As a soloist with the West German Radio Orchestra he continued performing throughout Europe and the USA and in 1979 was appointed Head of Jazz studies at Cologne University College of Music, the first appointment of its kind in Germany. He is currently Professor and Head of Jazz Studies at the Hanns Eisler College of Music in Berlin, also Artistic and Musical Director of the Berlin Radio Orchestra, the Rias Big Band. Admired and respected throughout the world as one of the great performers and teachers, Jiggs Whigham spends much of his time in the air commuting between Berlin, Bonn (his German home) and Cape Cod (his American home) and a continuous round of engagements world-wide.

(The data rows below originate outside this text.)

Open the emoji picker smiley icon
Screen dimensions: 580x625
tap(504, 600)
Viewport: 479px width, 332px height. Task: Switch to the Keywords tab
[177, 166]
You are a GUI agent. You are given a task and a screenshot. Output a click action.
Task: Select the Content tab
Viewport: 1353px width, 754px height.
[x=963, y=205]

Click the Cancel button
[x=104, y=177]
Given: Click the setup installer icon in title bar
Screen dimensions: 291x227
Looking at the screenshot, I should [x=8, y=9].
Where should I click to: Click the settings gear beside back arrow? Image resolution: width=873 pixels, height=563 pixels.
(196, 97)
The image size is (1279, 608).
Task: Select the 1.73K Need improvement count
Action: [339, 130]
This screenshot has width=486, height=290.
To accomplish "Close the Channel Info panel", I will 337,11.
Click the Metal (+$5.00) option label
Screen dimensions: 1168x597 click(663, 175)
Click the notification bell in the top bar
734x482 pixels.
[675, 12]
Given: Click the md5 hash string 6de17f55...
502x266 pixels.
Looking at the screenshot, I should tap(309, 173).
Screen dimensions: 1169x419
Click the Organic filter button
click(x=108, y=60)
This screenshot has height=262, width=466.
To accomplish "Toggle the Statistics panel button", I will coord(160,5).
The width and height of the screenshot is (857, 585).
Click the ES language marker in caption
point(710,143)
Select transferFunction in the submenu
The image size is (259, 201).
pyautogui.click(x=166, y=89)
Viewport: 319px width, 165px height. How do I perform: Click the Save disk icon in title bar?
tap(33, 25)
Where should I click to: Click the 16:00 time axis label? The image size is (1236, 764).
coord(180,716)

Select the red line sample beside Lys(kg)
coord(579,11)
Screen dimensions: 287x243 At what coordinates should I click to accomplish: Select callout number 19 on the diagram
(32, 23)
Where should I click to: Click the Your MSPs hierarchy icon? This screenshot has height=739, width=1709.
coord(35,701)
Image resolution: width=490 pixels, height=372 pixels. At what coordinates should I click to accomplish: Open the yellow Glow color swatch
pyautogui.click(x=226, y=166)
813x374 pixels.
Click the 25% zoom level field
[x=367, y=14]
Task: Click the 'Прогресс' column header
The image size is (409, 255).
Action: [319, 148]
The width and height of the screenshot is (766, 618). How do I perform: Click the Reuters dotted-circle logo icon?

My first reaction on being invited to contribute to Tip From The Top was: There must be some mistake here, they've asked the wrong guy! This has nothing to do with false modesty, rather something which has been an important part of my concept for a very long time. You see, I have no image of myself as being 'on top' ... never have and hopefully never will. It truly surprises me that I have had the good fortune to make my living doing something which brings me such joy.
The gift of music was given to me. The possibilities of enhancing this gift through music lessons were given to me. The opportunities to play and be recognised by my peers and the public were given to me. All I have done over the years is to try to be worthy of these gifts. I try to do this by attempting to fulfil my responsibility by serving the music (as player, teacher and conductor) and hard work.
By attempting to put the music first and not trying to serve my own ego-oriented goals, many 'problems' do not occur. For example, if I'm totally involved with making the music sound as beautiful and passionate and strong as possible, there's no room left to worry about whether 'I' might miss a note, or how the audience will perceive 'my' performance. In other words, total involvement in serving the music leaves no room for negative thoughts to clutter the concept. This, by the way. is something which has to be practised on a regular basis. It is not something which one suddenly stumbles upon.
One more important point. The word music itself draws from the source 'Muse'. In my opinion this is often overlooked in that we often tend to equate the making of music with something which also had its roots in ancient Greece, the Olympics. I do not wish to negate the prowess of artists possessing superior technique - not at all. It must, however, be made clear that technique is something which can (and should) be pursued and mastered. A Muse, similar to a butterfly, can be pursued and enjoyed, but never captured and owned.